Gang sempit ini mungkin bagi mayoritas pengendara yang melintas di Jalan Cicendo, Kota Bandung, hanya dianggap tempat biasa. Akan tetapi, di balik hiruk-pikuk penduduknya, gang yang berada di Kelurahan Babakan Ciamis, Kecamatan Sumur Bandung itu sudah menjadi tempat persinggahan, bahkan menaruh harapan untuk para pasien penyakit mata dari berbagai daerah di Indonesia.
Ya, nama gang ini adalah Gang RS Mata. Namanya memang identik dengan RS Mata Cicendo yang telah ditetapkan sebagai pusat pengobatan penyakit mata secara nasional. Ditambah, lokasi yang bersebelahan, membuat aktivitas warga setempat pun tidak bisa dilepaskan dari rumah sakit yang telah berdiri sejak zaman Kolonial.
Entah punya hubungan historis atau tidak, tapi yang jelas, kehadiran Gang RS Mata telah ikut memberikan sumbangsih dalam upaya pengobatan para pasien penyakit mata yang berasal dari Nusantara.
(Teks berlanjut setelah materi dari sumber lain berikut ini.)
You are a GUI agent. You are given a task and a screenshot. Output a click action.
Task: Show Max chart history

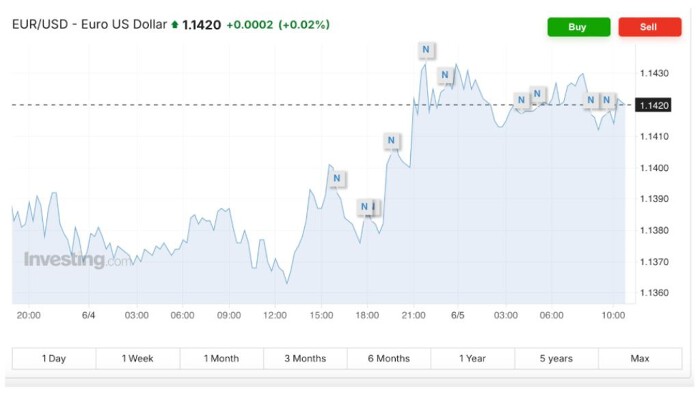coord(640,358)
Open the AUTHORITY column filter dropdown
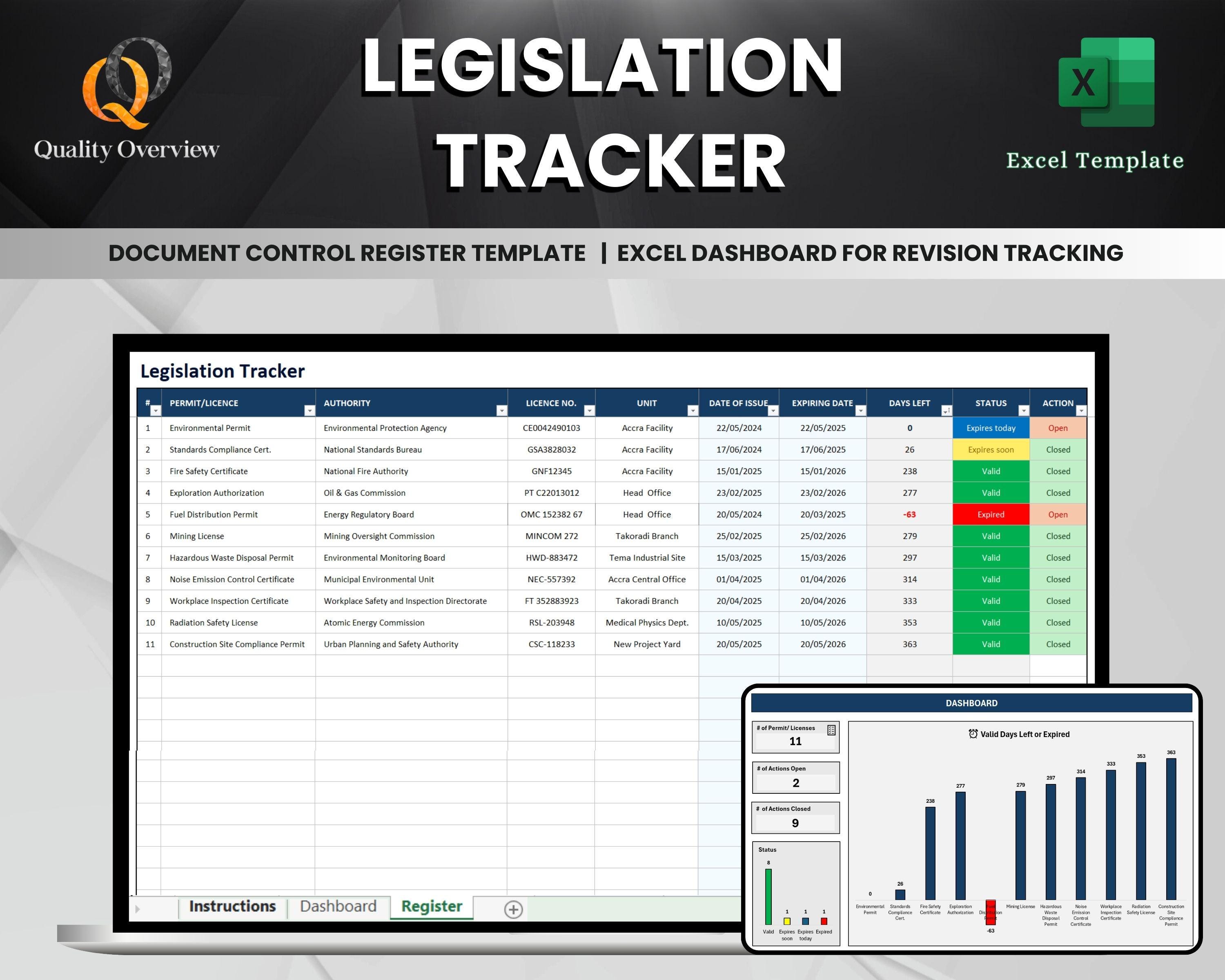1225x980 pixels. (502, 411)
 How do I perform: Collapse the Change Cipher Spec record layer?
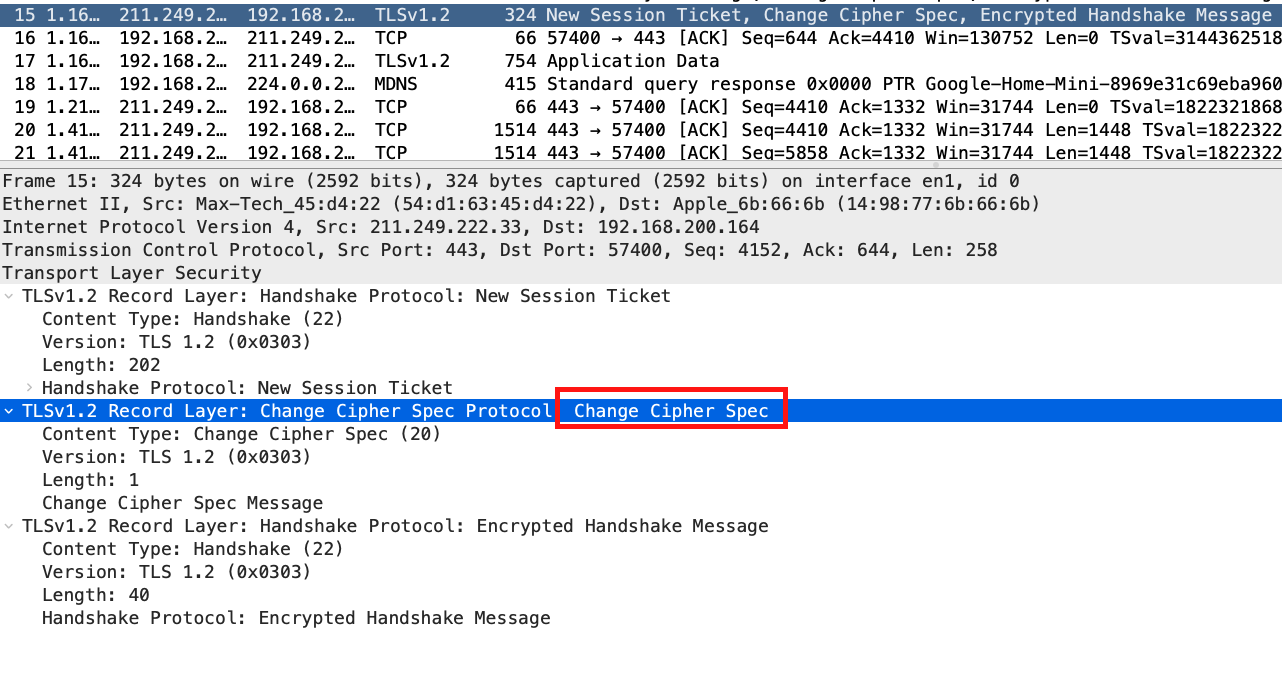coord(10,411)
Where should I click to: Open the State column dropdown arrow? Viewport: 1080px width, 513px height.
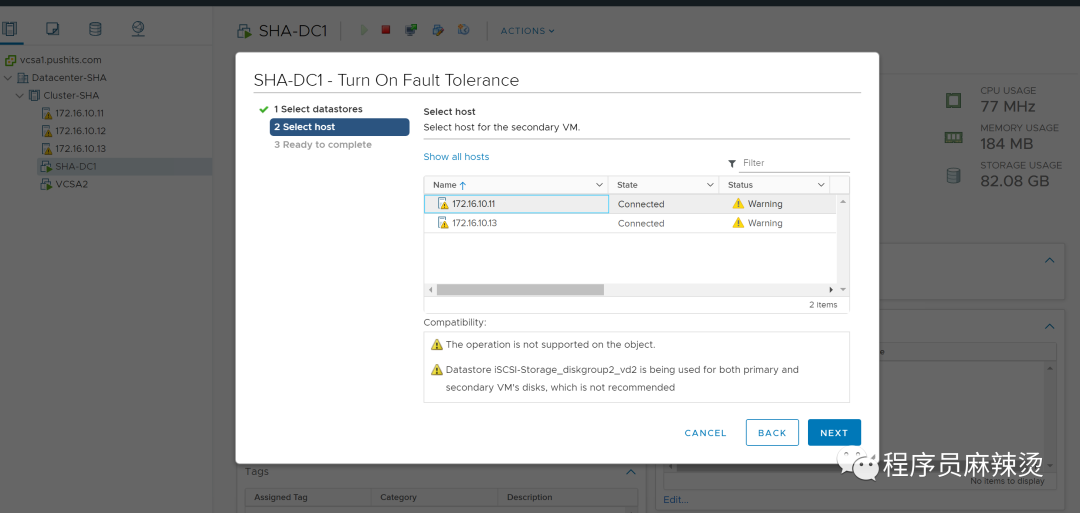pos(710,185)
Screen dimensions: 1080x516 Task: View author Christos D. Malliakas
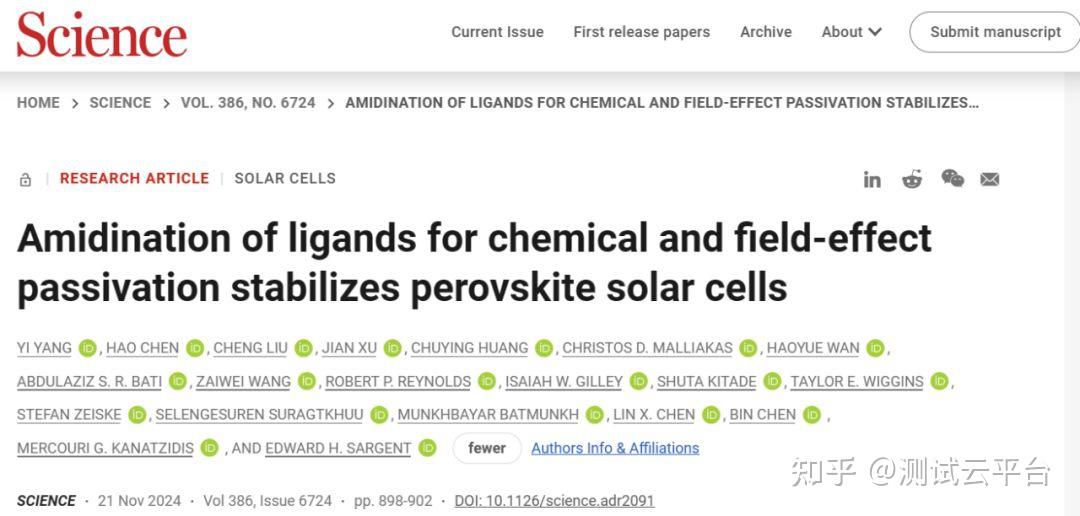tap(647, 348)
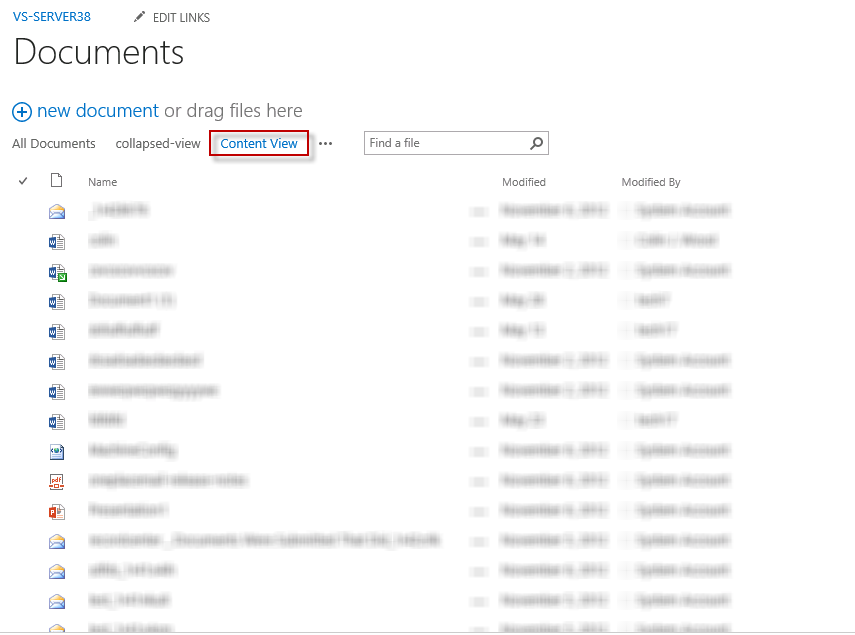Click inside the Find a file search field
The image size is (855, 635).
pyautogui.click(x=445, y=143)
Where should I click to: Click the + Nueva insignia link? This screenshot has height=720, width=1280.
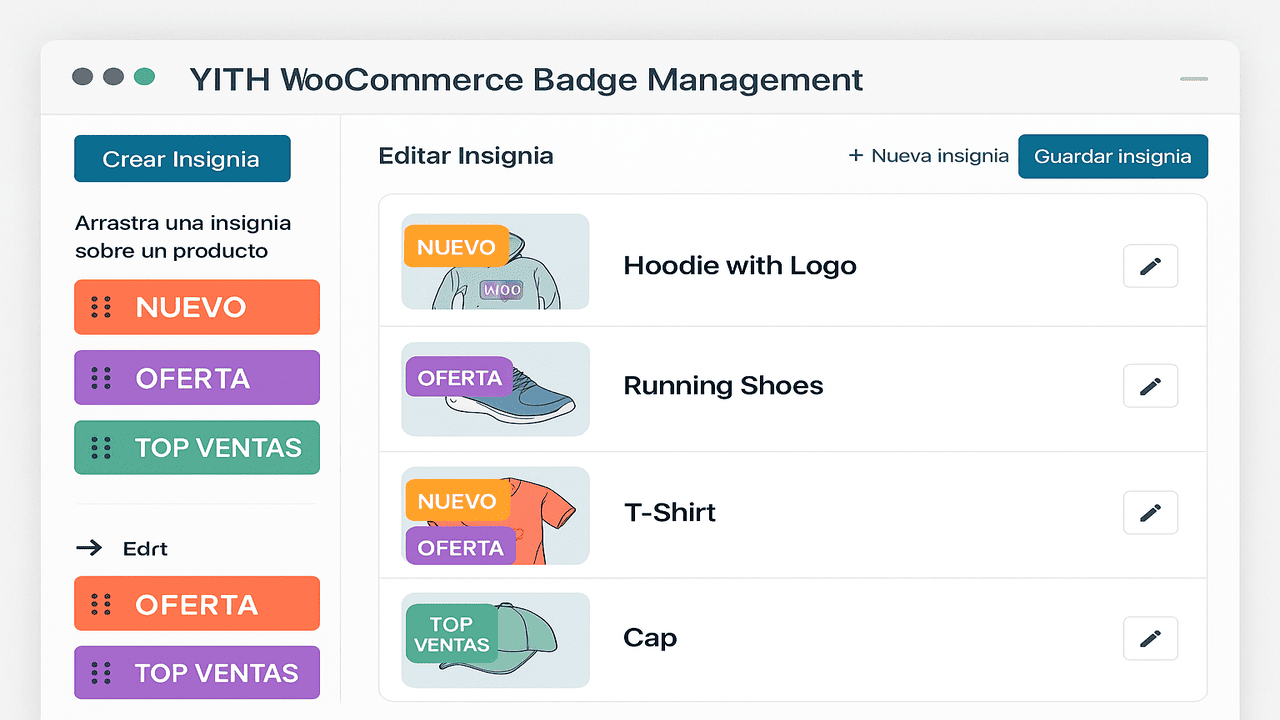point(928,156)
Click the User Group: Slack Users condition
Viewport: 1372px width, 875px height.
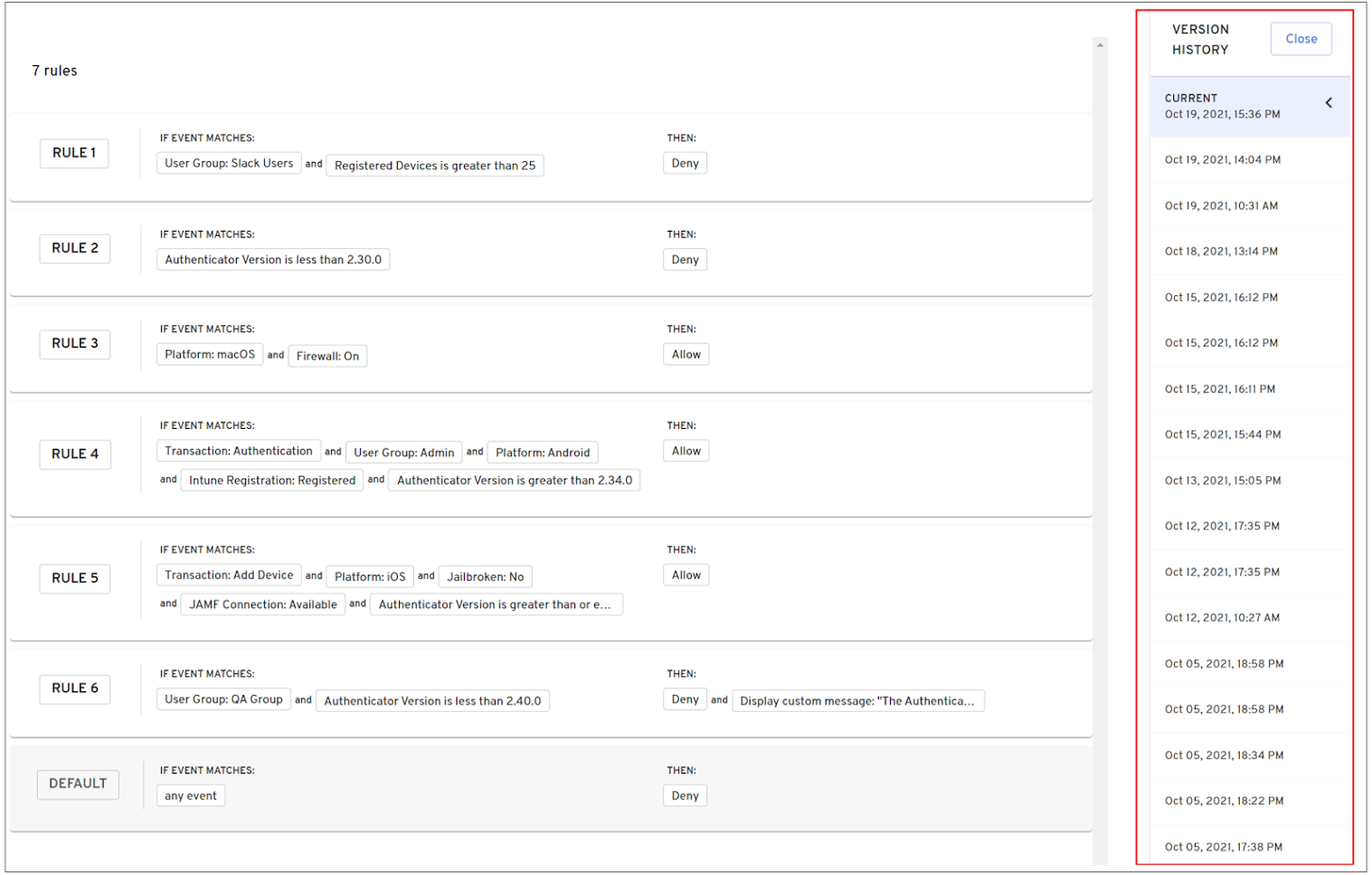point(229,164)
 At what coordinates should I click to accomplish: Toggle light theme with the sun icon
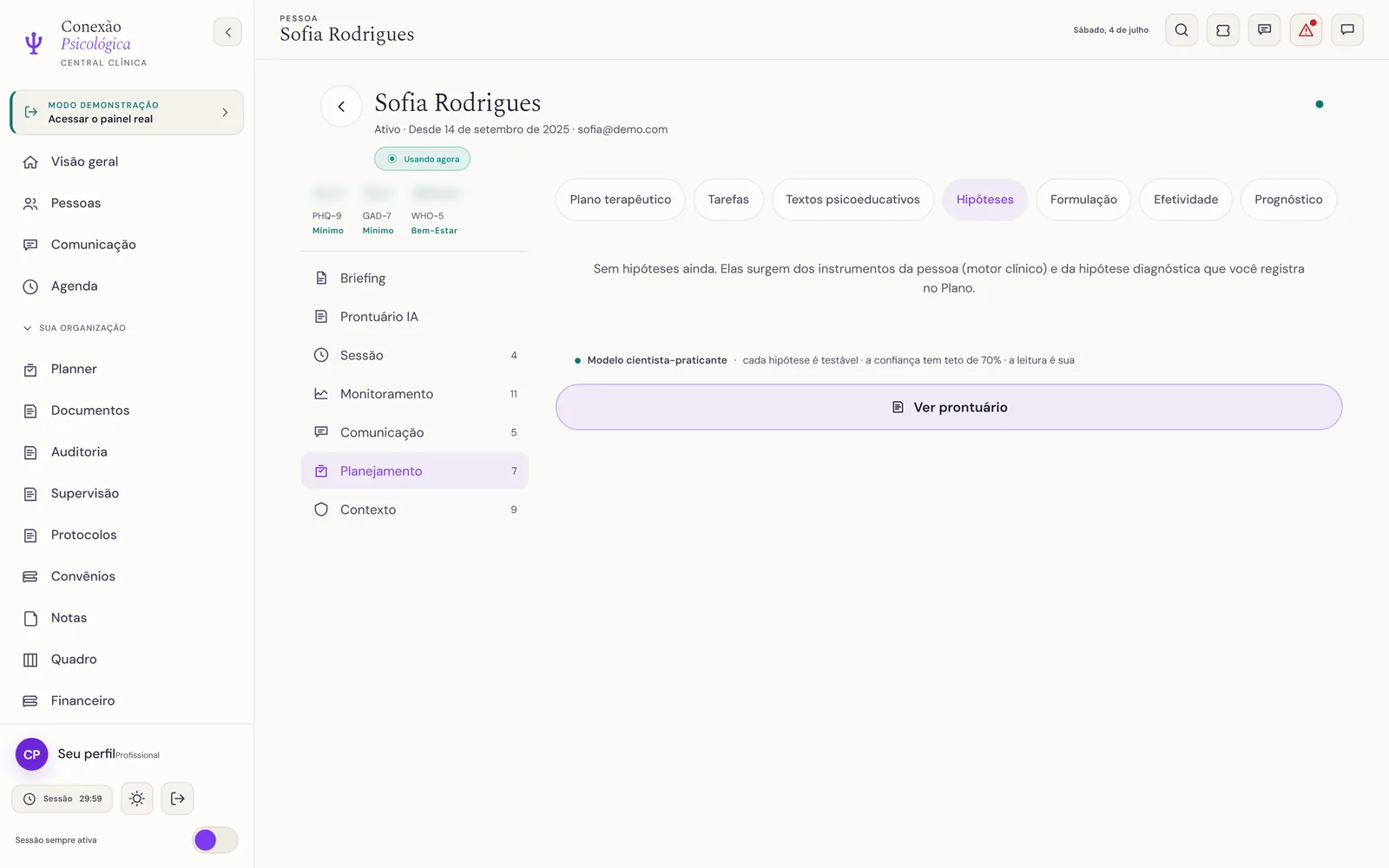tap(137, 799)
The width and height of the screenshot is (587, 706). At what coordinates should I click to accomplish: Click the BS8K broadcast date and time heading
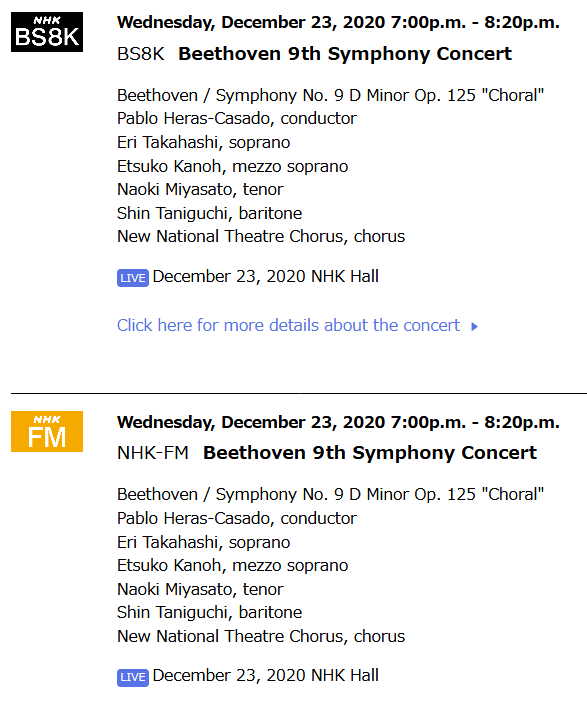click(x=339, y=22)
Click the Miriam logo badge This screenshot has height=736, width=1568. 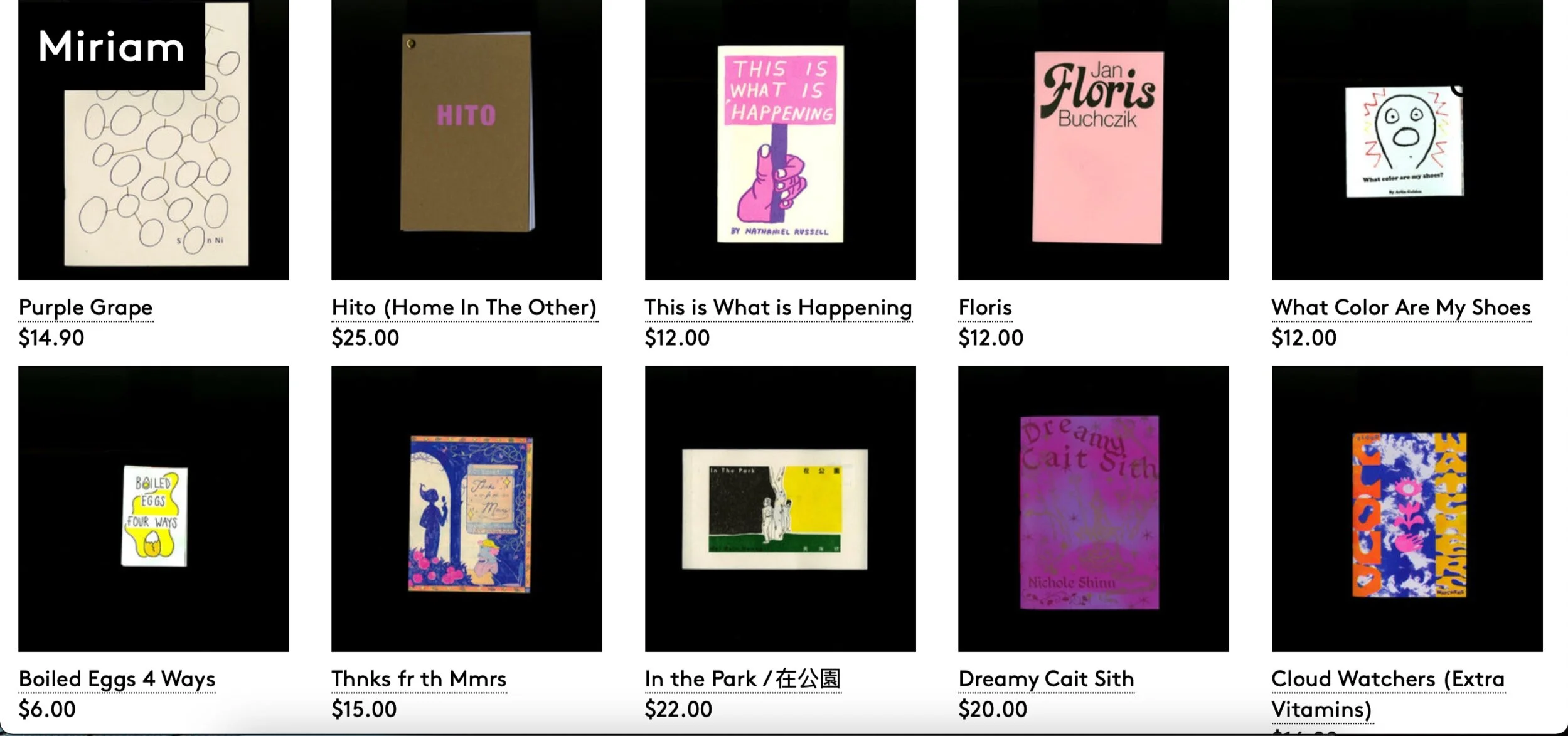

Bukan dalam hal pengobatan medisnya, tapi warga di sana membantu dengan cara menyediakan penginapan murah yang jadi tempat singgah bagi pasien maupun keluarganya.
SCROLL TO CONTINUE WITH CONTENT
Salah satunya dilakukan Tatang Suherman (57). Ia sudah 10 tahun ini menyewakan 4 kamar di rumahnya menjadi penginapan bagi pasien rawat jalan hingga pasien yang akan dioperasi di RS Mata Cicendo. Lewat jasa Tatang juga, penginapan murah di Gang RS Mata kini menjamur dan diikuti warga lainnya untuk membantu pengobatan pasien.
"Saya buka kos-kosan (penginapan untuk pasien RS Mata) itu tahun 2013. Pokoknya yang saya ingat, itu pas setahun setelah rumah sakit membuka layanan buat pasien BPJS," kata Tatang mengawali perbincangannya dengan detikJabar belum lama ini.
Kata Tatang, RS Mata Cicendo memang baru membuka layanan melalui BPJS pada 2012. Sejak saat itu, pasien yang datang ke RS Mata makin beragam dan berasal dari berbagai daerah di Indonesia seperti Sumatra, Kalimantan, hingga Papua.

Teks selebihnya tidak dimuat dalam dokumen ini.